Genomic Science Program
U.S. Department of Energy | Office of Science | Biological and Environmental Research Program

2023 Abstracts

Ghost Imaging in the X-ray Regime

Authors:

Justin C. Goodrich*1 ([email protected]), Raphael A. Abrahao2, Lonny Berman1, Cinzia DaVia3, Denis Dolzhenko2, Andrei Fluerasu1, Sanjit Karmakar3, Andrei Nomerotski2, Timothy Paape2, Kwangmin Yu2, and Sean McSweeney1

Institutions:

1National Synchrotron Light Source II, and 2Brookhaven National Laboratory, and 3Stony Brook University

URLs:

Goals

The objective of the NSLS-II Quantum Microscope Project is to explore the possibility of reducing the dose of X-rays interacting with biological samples, while enhancing the resolution and contrast of the measurements, by using ghost imaging (GI) technique (Pittman et al. 1995; Shapiro and Boyd 2012). Experiments were performed with 15 keV and 9.6 keV x-ray beams in type-I (quantum) and type- II (classical) GI, respectively.

Abstract

The poster will report details on the results obtained with type-I GI, where a diamond crystal was used to down convert 15 keV x-rays to correlated photon pairs, which were afterwards detected by a 1.56 ns event-based photon-counting Timepix3 camera with 55 x 55 microns squared pixels (CERN 2023). The Timepix3 camera served at the same time as signal and idler detector and the collection of spatially correlated photon pairs demonstrated the presence of type I phase matching spontaneous parametric down conversion (SPDC).

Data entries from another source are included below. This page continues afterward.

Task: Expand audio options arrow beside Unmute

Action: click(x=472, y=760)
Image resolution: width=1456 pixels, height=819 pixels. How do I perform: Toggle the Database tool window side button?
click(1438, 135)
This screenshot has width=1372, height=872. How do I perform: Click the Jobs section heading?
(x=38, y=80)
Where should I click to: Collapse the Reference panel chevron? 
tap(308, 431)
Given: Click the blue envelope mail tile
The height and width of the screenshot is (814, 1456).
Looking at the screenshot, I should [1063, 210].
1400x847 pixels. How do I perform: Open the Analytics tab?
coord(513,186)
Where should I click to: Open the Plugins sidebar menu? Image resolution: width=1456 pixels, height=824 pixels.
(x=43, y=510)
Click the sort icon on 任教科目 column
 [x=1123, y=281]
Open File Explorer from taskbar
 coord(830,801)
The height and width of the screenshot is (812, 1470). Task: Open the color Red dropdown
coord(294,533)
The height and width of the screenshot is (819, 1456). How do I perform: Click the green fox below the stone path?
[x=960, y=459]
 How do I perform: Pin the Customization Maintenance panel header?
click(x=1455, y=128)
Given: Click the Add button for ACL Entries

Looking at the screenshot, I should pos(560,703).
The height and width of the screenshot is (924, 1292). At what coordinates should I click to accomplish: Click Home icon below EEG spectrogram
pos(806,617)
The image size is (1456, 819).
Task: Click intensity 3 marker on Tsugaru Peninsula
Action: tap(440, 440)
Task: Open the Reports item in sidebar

Furthermore, results will be reported on a type-II GI experiment using speckle patterns generated by a membrane diffuser illuminated by a 9.6 keV X-ray beam. The speckled light was used to periodically illuminate the object following a sample-in/sample-out method. The ghost image of the object was created by the classical correlations between the corresponding produced frames. To our knowledge, this is the first ghost image of a biological sample (E. Cardamomum seed) with a variable transmission profile, highlighting the capability of this technique to image objects beyond binary masks or shadows.

References

Pittman, B. et al. 1995. “Optical Imaging by Means of Two-Photon Quantum Entanglement.” Physical Review Journals A 52, R3429(R).

Shapiro, J. H., and W. Boyd 2012. “The Physics of Ghost Imaging.” Quantum Information Processing 11, 949–93.